▶ [Word and element pointing entries]
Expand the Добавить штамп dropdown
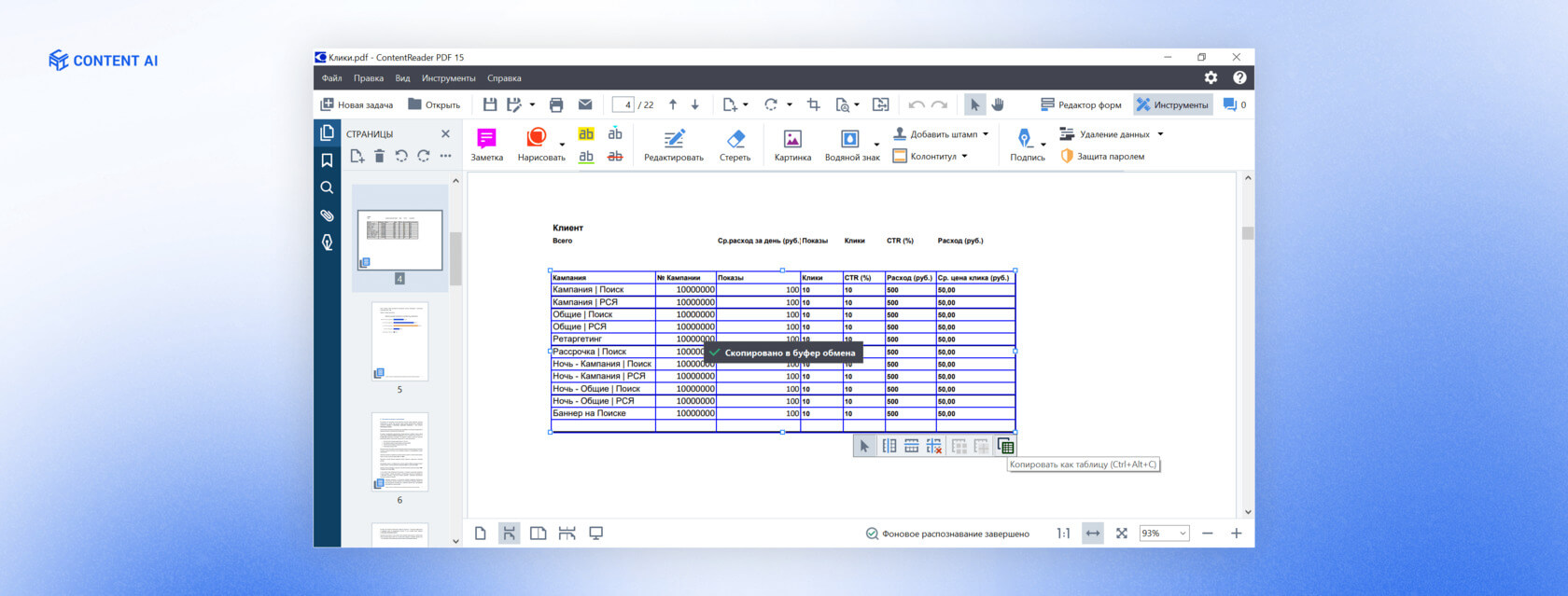 (x=986, y=134)
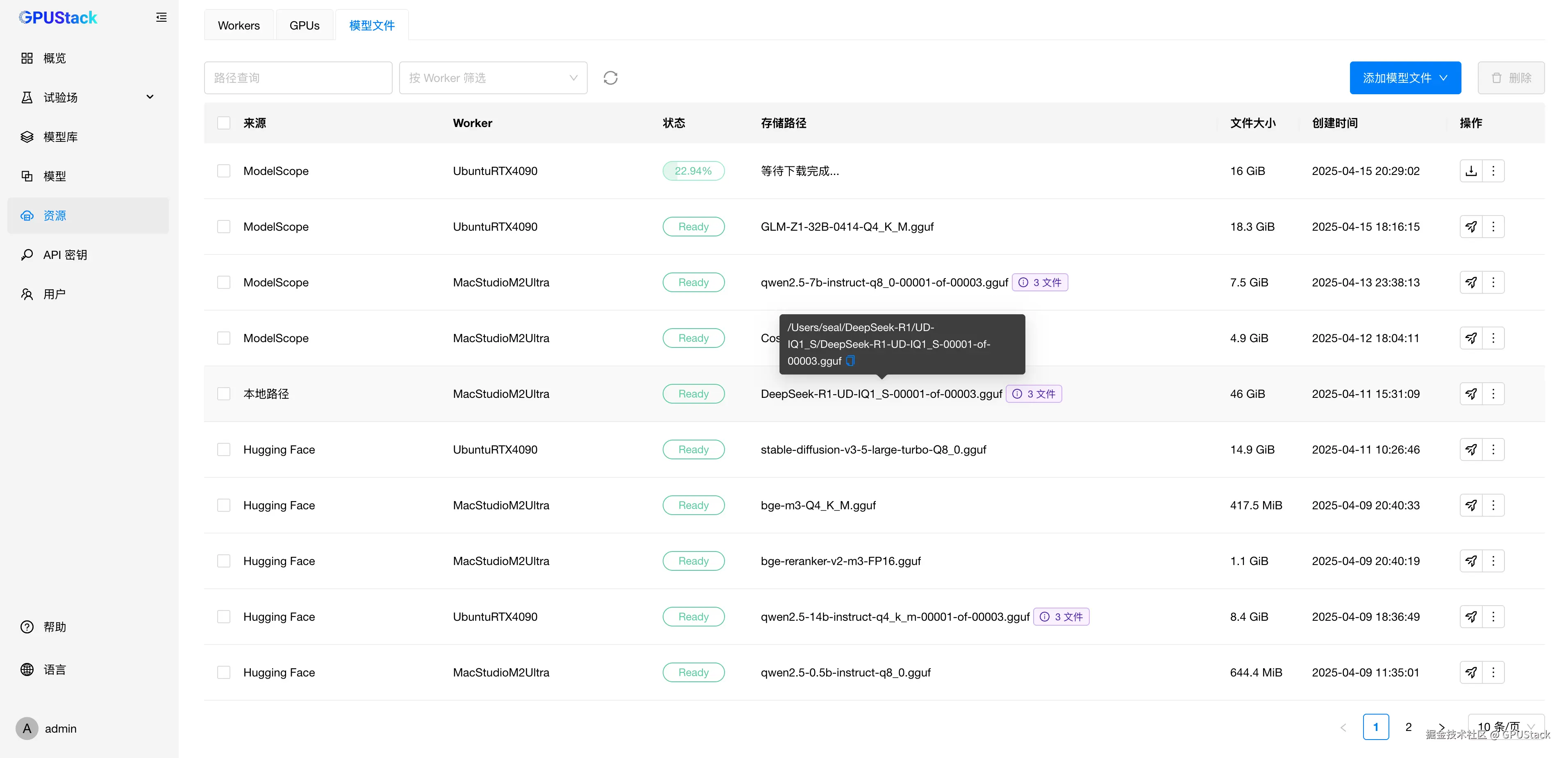Go to page 2
Viewport: 1568px width, 758px height.
pos(1408,727)
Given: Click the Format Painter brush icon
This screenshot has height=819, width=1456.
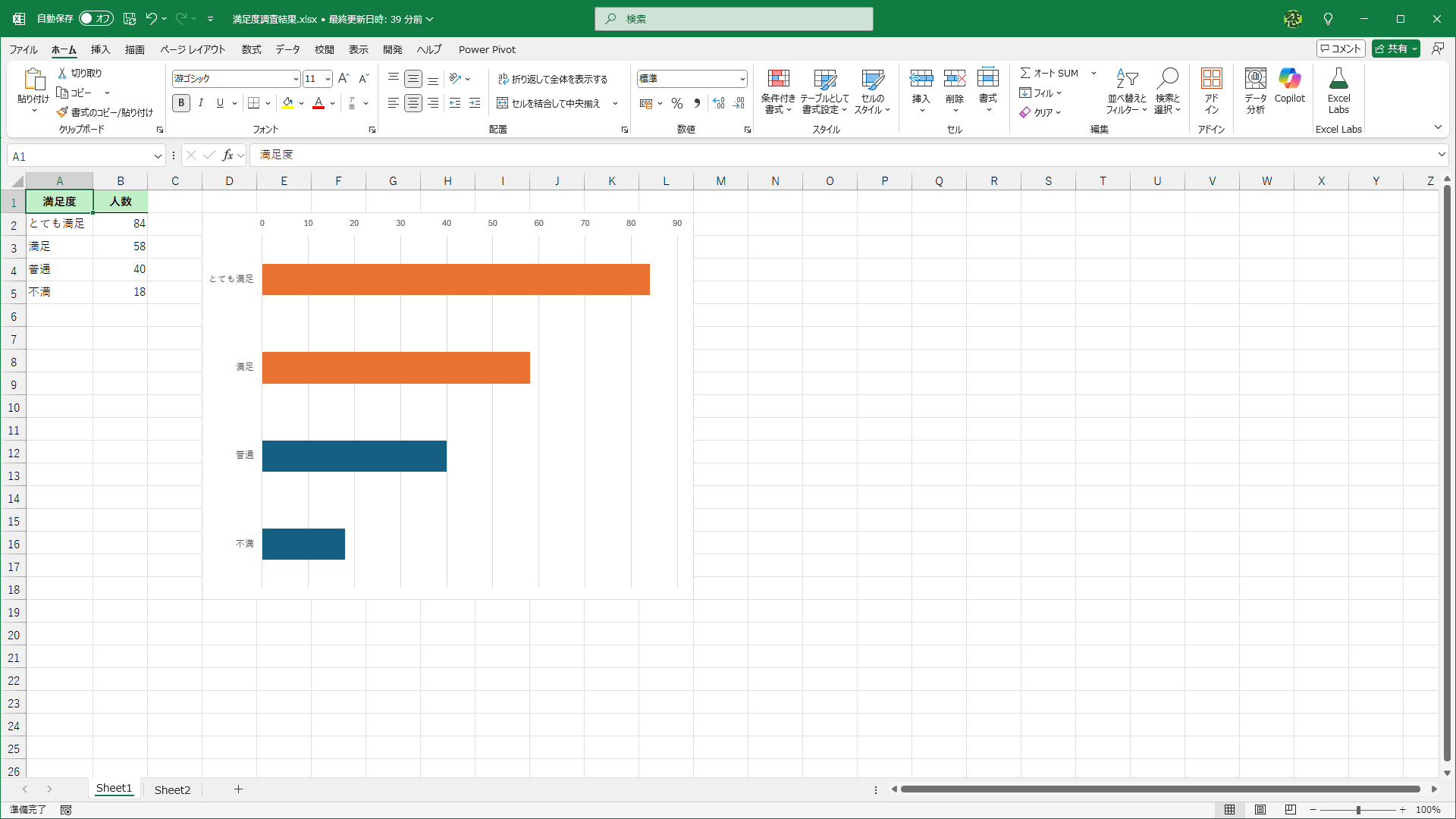Looking at the screenshot, I should [x=62, y=112].
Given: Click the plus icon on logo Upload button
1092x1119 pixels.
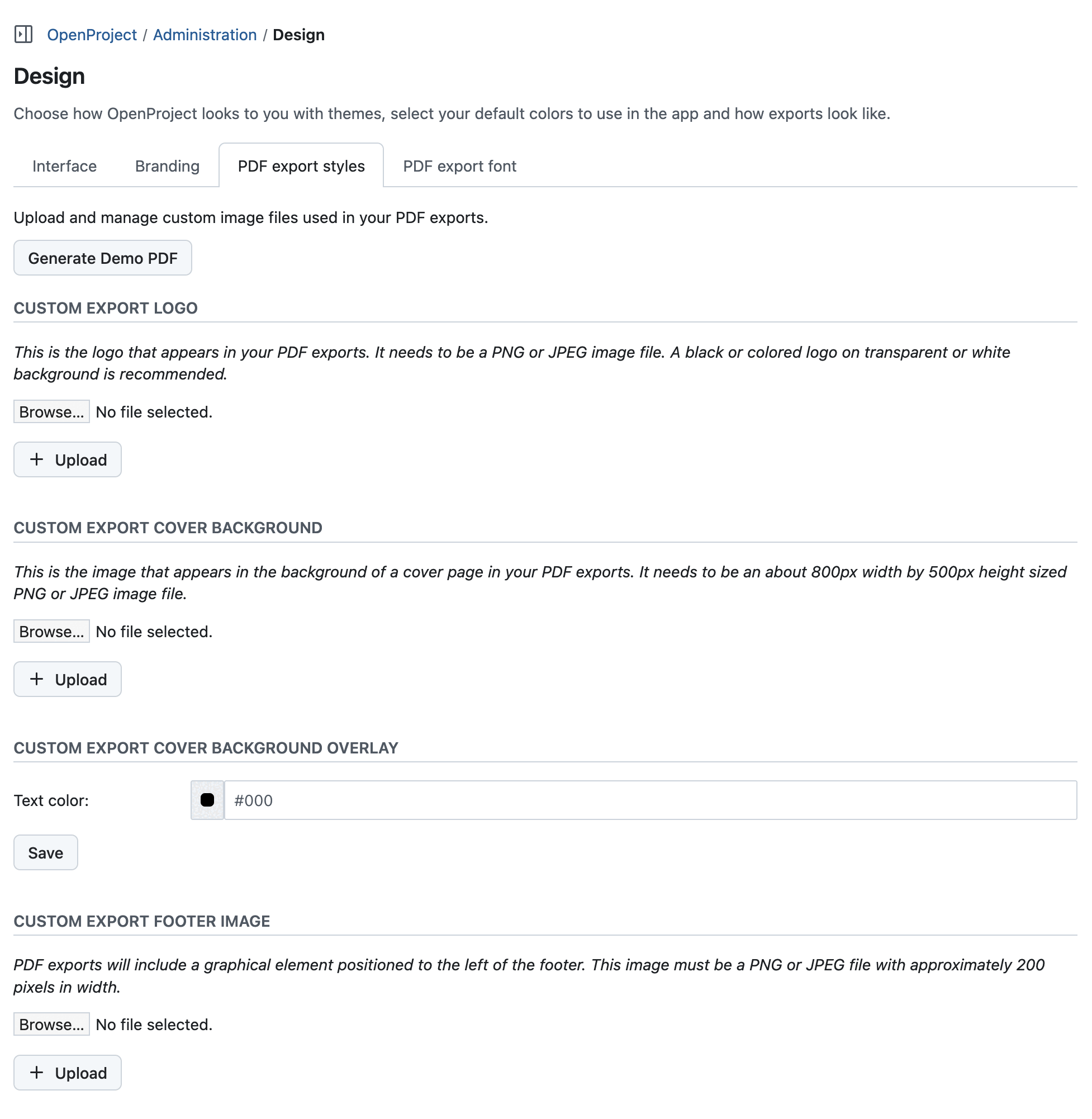Looking at the screenshot, I should pyautogui.click(x=37, y=459).
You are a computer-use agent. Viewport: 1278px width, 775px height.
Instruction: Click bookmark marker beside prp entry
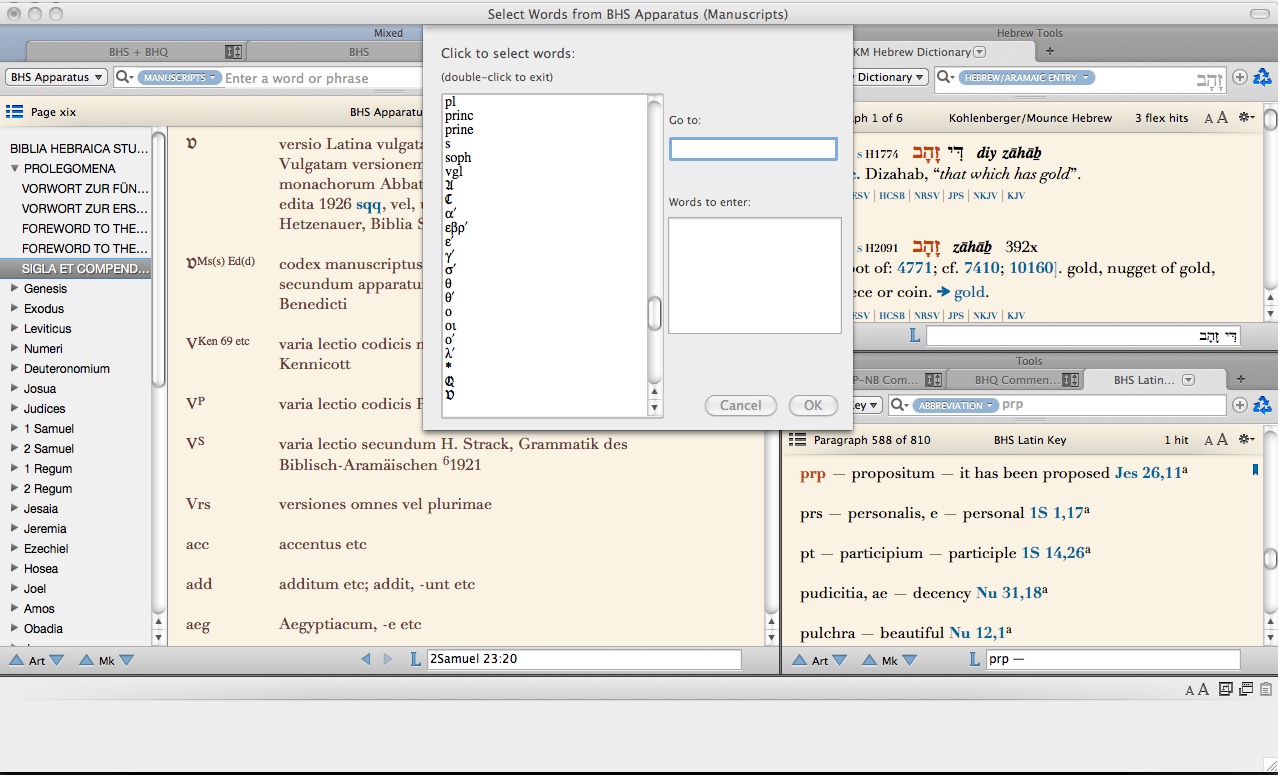pos(1255,470)
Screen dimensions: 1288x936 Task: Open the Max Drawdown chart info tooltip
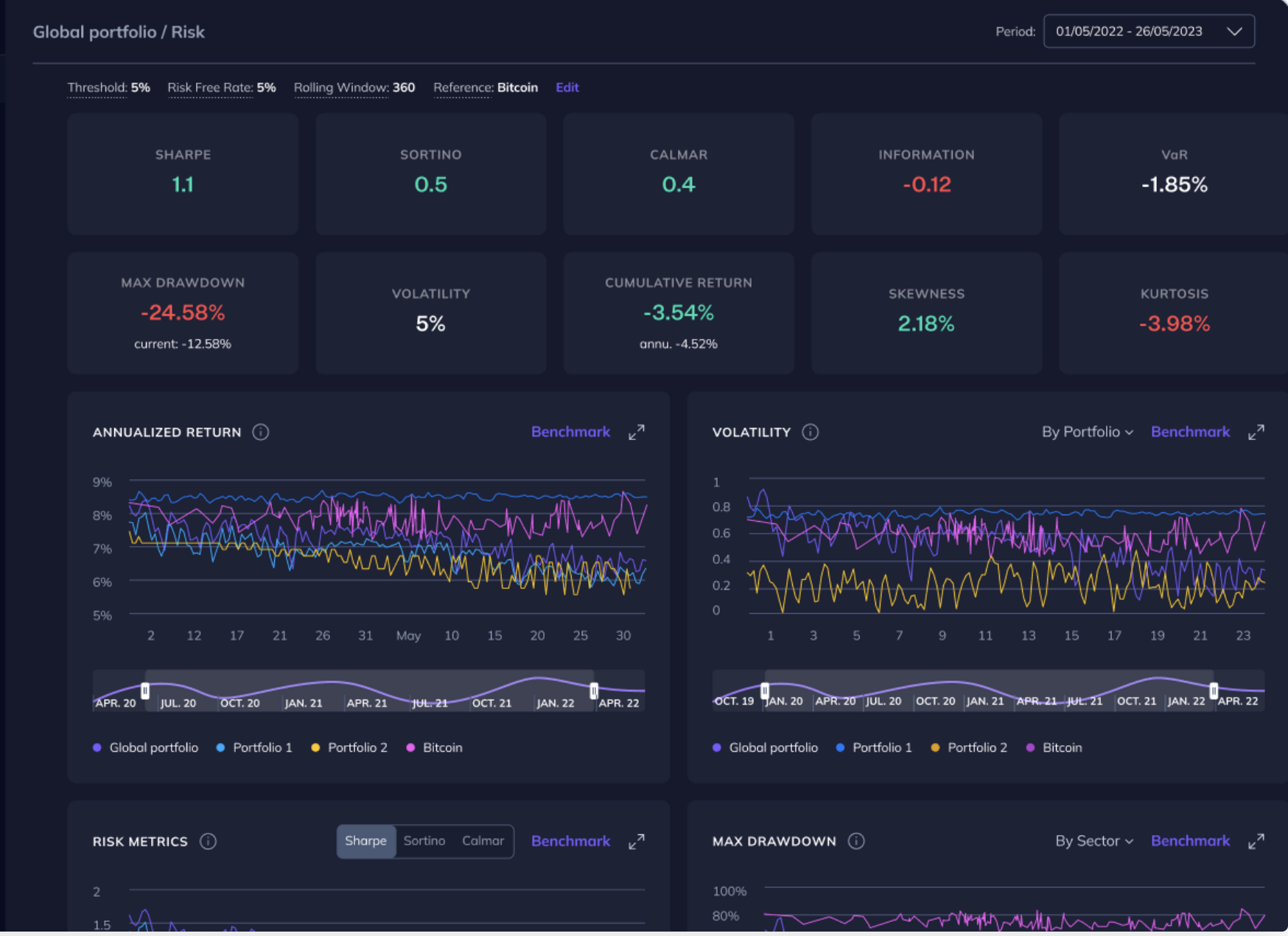pos(855,841)
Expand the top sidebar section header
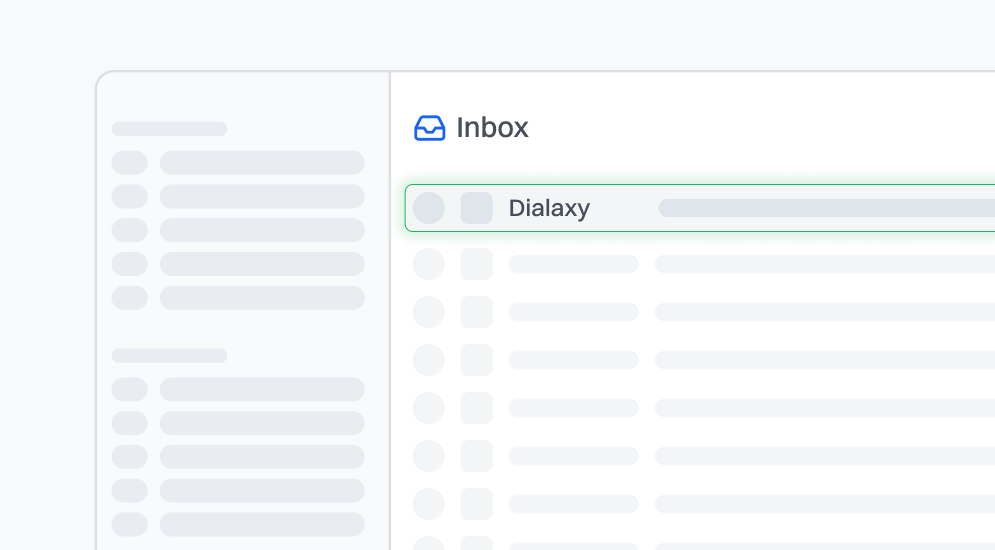 (x=169, y=129)
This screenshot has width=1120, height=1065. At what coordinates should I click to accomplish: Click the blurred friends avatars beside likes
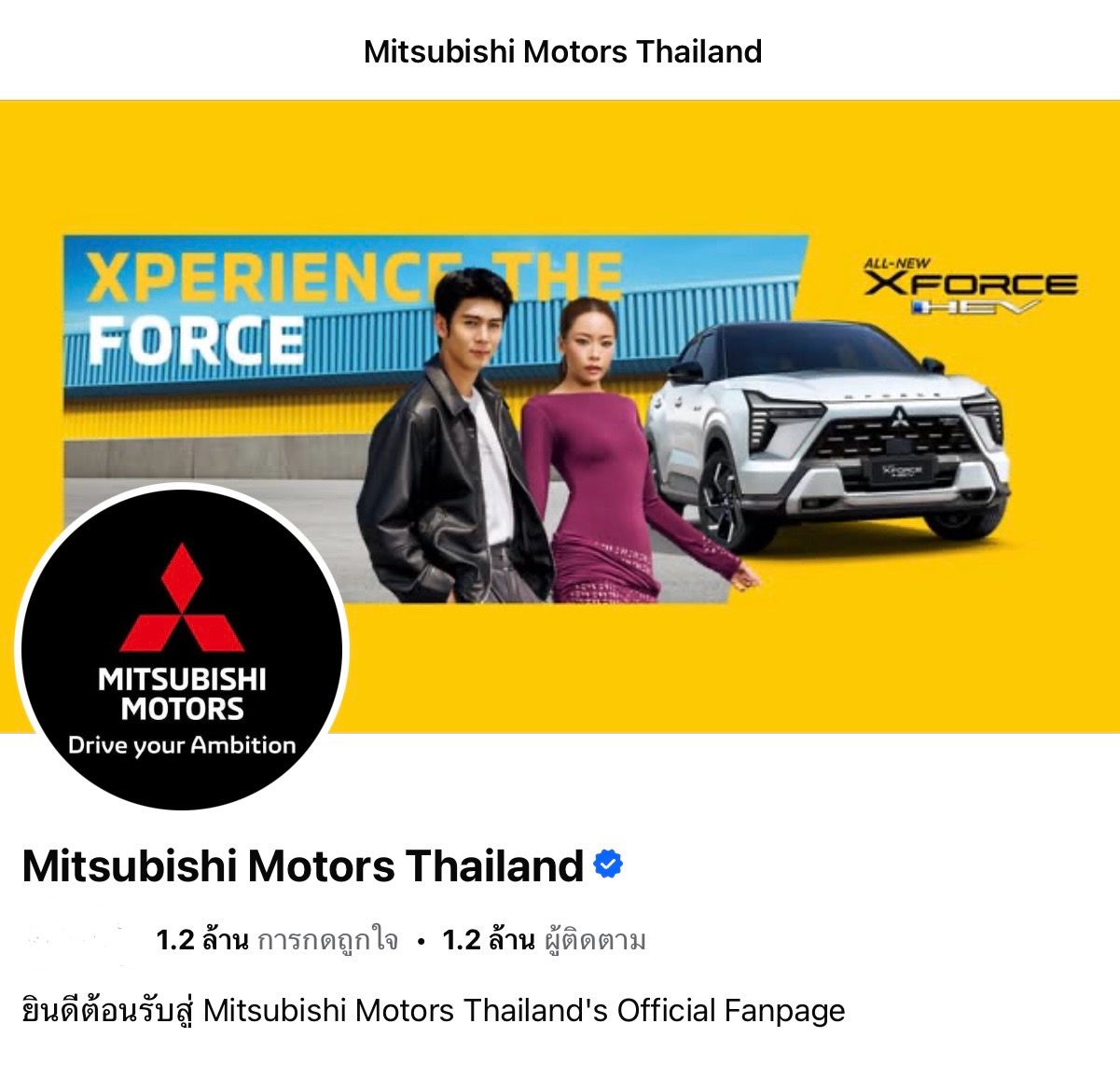pos(75,940)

▶ [Task objective]
Copy the lines above word for word, omitting the pictures.

▶ [Answer]
Expand the Добавить штамп dropdown
 (x=986, y=134)
Go to page 2
Viewport: 1568px width, 758px height.
pos(1408,727)
Given: Click the Format Painter brush icon
This screenshot has height=819, width=1456.
Looking at the screenshot, I should [x=62, y=112].
Given: Click the plus icon on logo Upload button
1092x1119 pixels.
Looking at the screenshot, I should pyautogui.click(x=37, y=459).
You are a computer-use agent. Viewport: 1278px width, 775px height.
Instruction: Click bookmark marker beside prp entry
pos(1255,470)
Screen dimensions: 1288x936 Task: Open the Max Drawdown chart info tooltip
pos(855,841)
Expand the top sidebar section header
 (x=169, y=129)
This screenshot has width=1120, height=1065. At what coordinates should I click to accomplish: Click the blurred friends avatars beside likes
pos(75,940)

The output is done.